[Saved entries]
⁂
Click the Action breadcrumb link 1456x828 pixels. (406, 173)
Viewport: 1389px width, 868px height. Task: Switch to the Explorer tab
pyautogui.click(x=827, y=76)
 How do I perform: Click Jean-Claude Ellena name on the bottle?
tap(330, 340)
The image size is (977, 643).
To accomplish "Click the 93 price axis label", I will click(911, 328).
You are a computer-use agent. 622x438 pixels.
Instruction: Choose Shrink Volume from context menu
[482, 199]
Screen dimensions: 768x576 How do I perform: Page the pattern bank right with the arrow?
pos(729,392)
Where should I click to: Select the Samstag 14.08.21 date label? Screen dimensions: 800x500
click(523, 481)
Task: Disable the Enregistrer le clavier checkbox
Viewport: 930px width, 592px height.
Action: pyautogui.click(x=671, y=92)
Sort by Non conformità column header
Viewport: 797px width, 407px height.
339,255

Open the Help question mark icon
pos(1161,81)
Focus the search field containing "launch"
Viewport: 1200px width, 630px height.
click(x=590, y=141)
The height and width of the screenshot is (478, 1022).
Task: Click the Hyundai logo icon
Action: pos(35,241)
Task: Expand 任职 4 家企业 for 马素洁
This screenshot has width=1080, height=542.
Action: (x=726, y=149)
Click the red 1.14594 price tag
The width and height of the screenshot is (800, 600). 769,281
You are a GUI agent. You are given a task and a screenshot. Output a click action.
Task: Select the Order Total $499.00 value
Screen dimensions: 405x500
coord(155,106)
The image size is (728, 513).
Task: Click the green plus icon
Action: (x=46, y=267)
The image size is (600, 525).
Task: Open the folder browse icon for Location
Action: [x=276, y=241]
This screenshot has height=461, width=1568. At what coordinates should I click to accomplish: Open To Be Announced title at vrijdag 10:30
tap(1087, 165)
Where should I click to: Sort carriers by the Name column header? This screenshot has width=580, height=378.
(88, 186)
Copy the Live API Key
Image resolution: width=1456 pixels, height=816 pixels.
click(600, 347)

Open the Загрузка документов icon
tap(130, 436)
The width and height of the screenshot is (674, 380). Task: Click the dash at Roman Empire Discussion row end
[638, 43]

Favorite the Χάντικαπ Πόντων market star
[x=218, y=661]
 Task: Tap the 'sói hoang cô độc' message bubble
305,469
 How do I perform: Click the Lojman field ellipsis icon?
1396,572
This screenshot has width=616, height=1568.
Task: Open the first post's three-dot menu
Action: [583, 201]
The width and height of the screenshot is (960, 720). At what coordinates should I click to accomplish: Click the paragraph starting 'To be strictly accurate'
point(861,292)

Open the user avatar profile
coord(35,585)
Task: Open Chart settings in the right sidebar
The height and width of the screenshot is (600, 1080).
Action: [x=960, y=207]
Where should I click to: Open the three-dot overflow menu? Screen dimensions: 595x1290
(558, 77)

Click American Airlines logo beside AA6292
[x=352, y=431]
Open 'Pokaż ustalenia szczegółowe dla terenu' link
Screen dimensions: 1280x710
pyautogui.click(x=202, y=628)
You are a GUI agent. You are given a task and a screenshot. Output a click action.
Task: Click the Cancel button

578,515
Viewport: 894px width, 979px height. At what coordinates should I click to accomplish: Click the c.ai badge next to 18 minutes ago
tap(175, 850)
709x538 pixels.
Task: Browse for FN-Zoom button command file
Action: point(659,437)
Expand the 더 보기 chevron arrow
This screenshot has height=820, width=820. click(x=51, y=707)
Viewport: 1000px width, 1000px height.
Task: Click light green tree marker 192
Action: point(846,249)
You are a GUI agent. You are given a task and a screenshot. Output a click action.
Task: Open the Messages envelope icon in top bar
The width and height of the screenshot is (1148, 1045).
⁂
THE TASK: In full and without error, transcribe each of the entries.

SOLUTION:
Click the Action breadcrumb link 1456x828 pixels. (406, 173)
Viewport: 1389px width, 868px height. Task: Switch to the Explorer tab
pyautogui.click(x=827, y=76)
 How do I perform: Click Jean-Claude Ellena name on the bottle?
tap(330, 340)
The image size is (977, 643).
To accomplish "Click the 93 price axis label", I will click(911, 328).
You are a computer-use agent. 622x438 pixels.
Instruction: Choose Shrink Volume from context menu
[482, 199]
Screen dimensions: 768x576 How do I perform: Page the pattern bank right with the arrow?
pos(729,392)
Where should I click to: Select the Samstag 14.08.21 date label? Screen dimensions: 800x500
click(523, 481)
Task: Disable the Enregistrer le clavier checkbox
Viewport: 930px width, 592px height.
Action: pyautogui.click(x=671, y=92)
Sort by Non conformità column header
Viewport: 797px width, 407px height.
339,255

Open the Help question mark icon
pos(1161,81)
Focus the search field containing "launch"
Viewport: 1200px width, 630px height.
click(x=590, y=141)
The height and width of the screenshot is (478, 1022).
Task: Click the Hyundai logo icon
Action: pos(35,241)
Task: Expand 任职 4 家企业 for 马素洁
This screenshot has width=1080, height=542.
Action: (x=726, y=149)
Click the red 1.14594 price tag
The width and height of the screenshot is (800, 600). 769,281
You are a GUI agent. You are given a task and a screenshot. Output a click action.
Task: Select the Order Total $499.00 value
Screen dimensions: 405x500
coord(155,106)
The image size is (728, 513).
Task: Click the green plus icon
Action: (x=46, y=267)
The image size is (600, 525).
Task: Open the folder browse icon for Location
Action: [x=276, y=241]
This screenshot has height=461, width=1568. At what coordinates should I click to accomplish: Open To Be Announced title at vrijdag 10:30
tap(1087, 165)
Where should I click to: Sort carriers by the Name column header? This screenshot has width=580, height=378.
(88, 186)
Copy the Live API Key
Image resolution: width=1456 pixels, height=816 pixels.
click(600, 347)

Open the Загрузка документов icon
tap(130, 436)
The width and height of the screenshot is (674, 380). Task: Click the dash at Roman Empire Discussion row end
[638, 43]

Favorite the Χάντικαπ Πόντων market star
[x=218, y=661]
 Task: Tap the 'sói hoang cô độc' message bubble
305,469
 How do I perform: Click the Lojman field ellipsis icon?
1396,572
This screenshot has width=616, height=1568.
Task: Open the first post's three-dot menu
Action: [583, 201]
The width and height of the screenshot is (960, 720). At what coordinates should I click to accomplish: Click the paragraph starting 'To be strictly accurate'
point(861,292)

Open the user avatar profile
coord(35,585)
Task: Open Chart settings in the right sidebar
The height and width of the screenshot is (600, 1080).
Action: [x=960, y=207]
Where should I click to: Open the three-dot overflow menu? Screen dimensions: 595x1290
(558, 77)

Click American Airlines logo beside AA6292
[x=352, y=431]
Open 'Pokaż ustalenia szczegółowe dla terenu' link
Screen dimensions: 1280x710
pyautogui.click(x=202, y=628)
You are a GUI agent. You are given a task and a screenshot. Output a click action.
Task: Click the Cancel button

578,515
Viewport: 894px width, 979px height. At what coordinates should I click to accomplish: Click the c.ai badge next to 18 minutes ago
tap(175, 850)
709x538 pixels.
Task: Browse for FN-Zoom button command file
Action: point(659,437)
Expand the 더 보기 chevron arrow
This screenshot has height=820, width=820. click(x=51, y=707)
Viewport: 1000px width, 1000px height.
Task: Click light green tree marker 192
Action: point(846,249)
You are a GUI agent. You are given a task and a screenshot. Output a click action.
Task: Open the Messages envelope icon in top bar
The width and height of the screenshot is (1148, 1045).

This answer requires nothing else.